_Assignment_.
No picture should appear in the copy. Transcribe exactly, and only, the lines from the one with "This screenshot has width=1307, height=735." through the last line of the data below.

++++++++

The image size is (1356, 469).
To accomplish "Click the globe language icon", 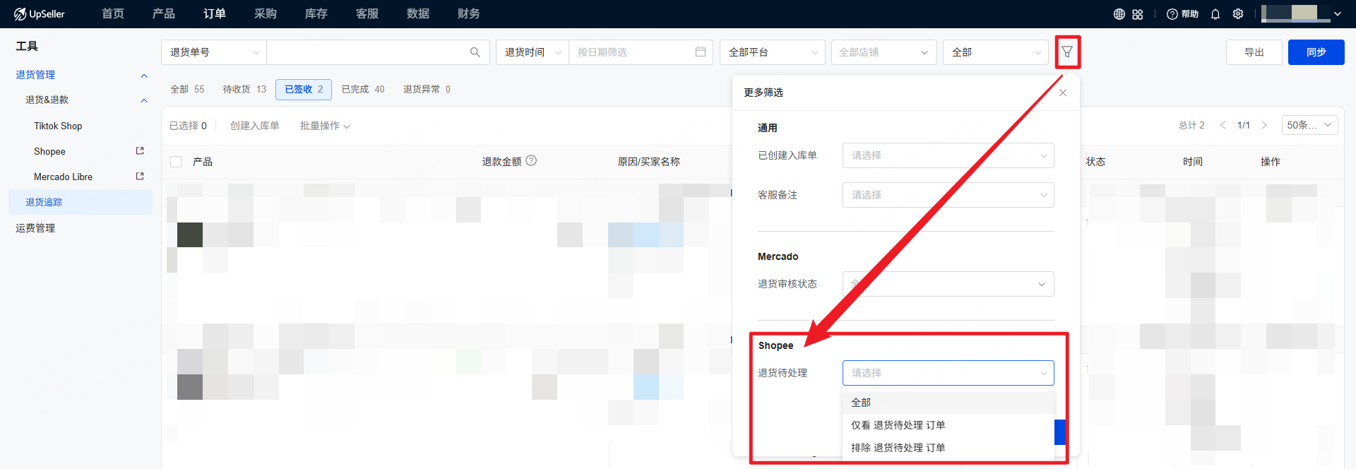I will [x=1119, y=14].
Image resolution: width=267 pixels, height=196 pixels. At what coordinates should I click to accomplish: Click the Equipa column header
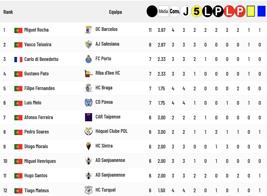115,12

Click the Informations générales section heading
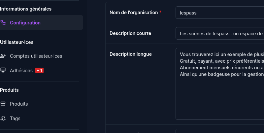point(26,9)

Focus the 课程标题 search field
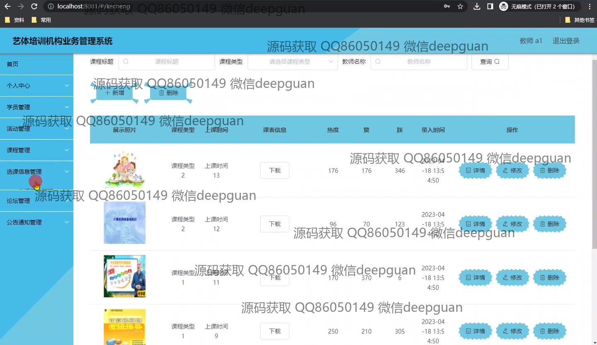coord(167,62)
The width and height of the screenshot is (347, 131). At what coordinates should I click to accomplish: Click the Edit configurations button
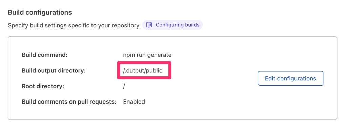[x=290, y=78]
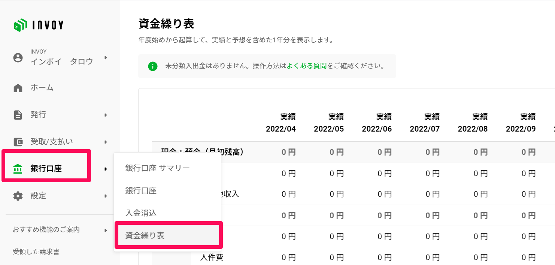Click the 実績 2022/04 column header
Viewport: 555px width, 265px height.
click(x=281, y=123)
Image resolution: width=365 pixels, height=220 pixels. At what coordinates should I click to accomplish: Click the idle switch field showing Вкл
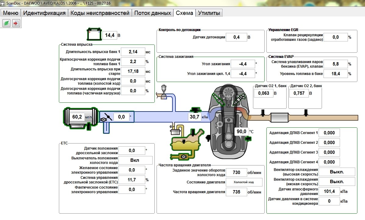click(135, 160)
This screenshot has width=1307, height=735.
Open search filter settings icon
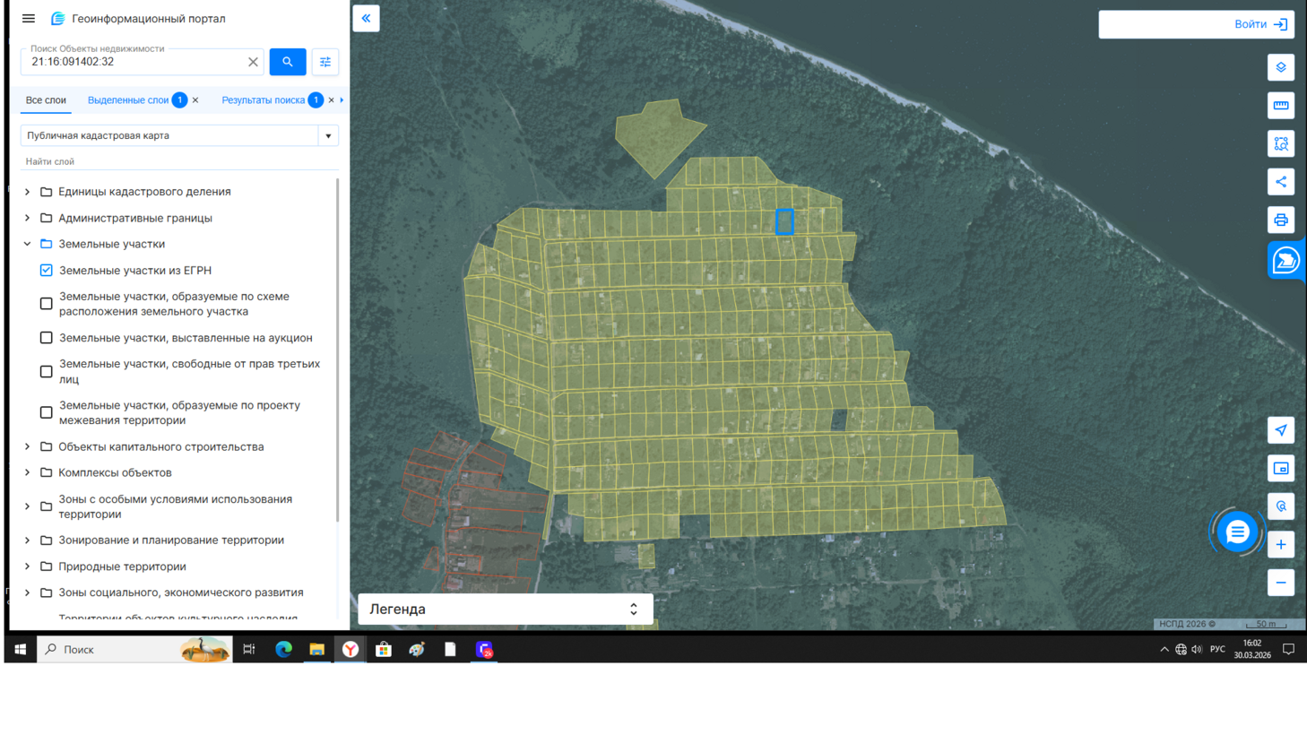(x=325, y=62)
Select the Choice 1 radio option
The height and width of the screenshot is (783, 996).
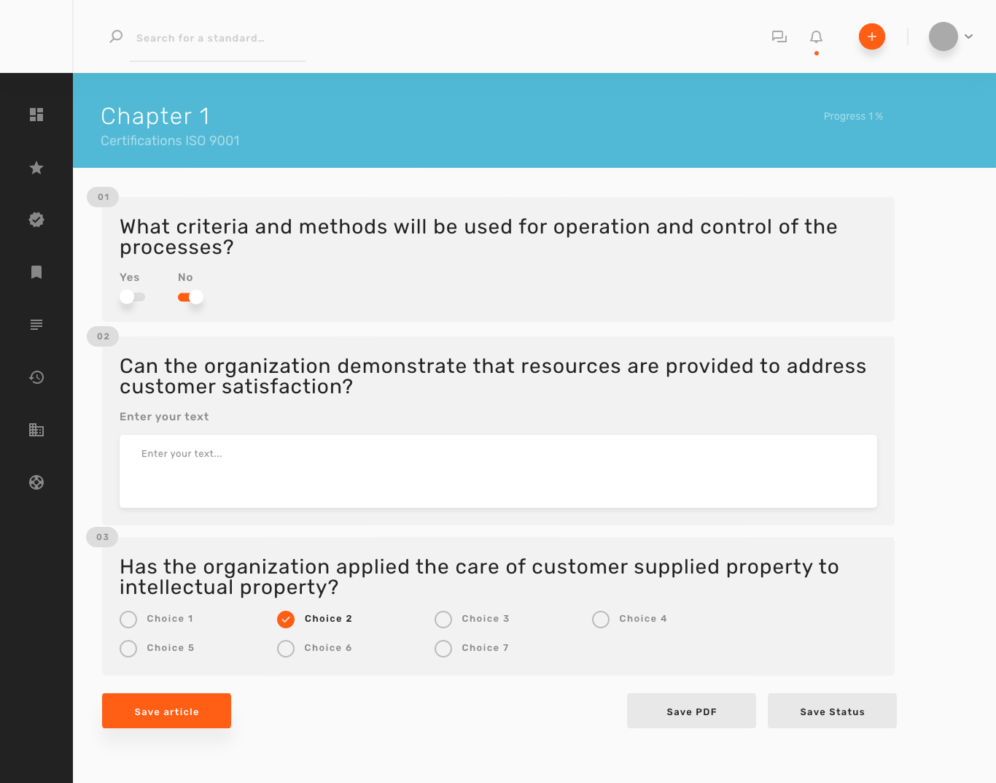tap(128, 620)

++++++++

_Answer section_.
This screenshot has width=1307, height=735.
Open search filter settings icon
(x=325, y=62)
Select the Choice 1 radio option
The height and width of the screenshot is (783, 996).
tap(128, 620)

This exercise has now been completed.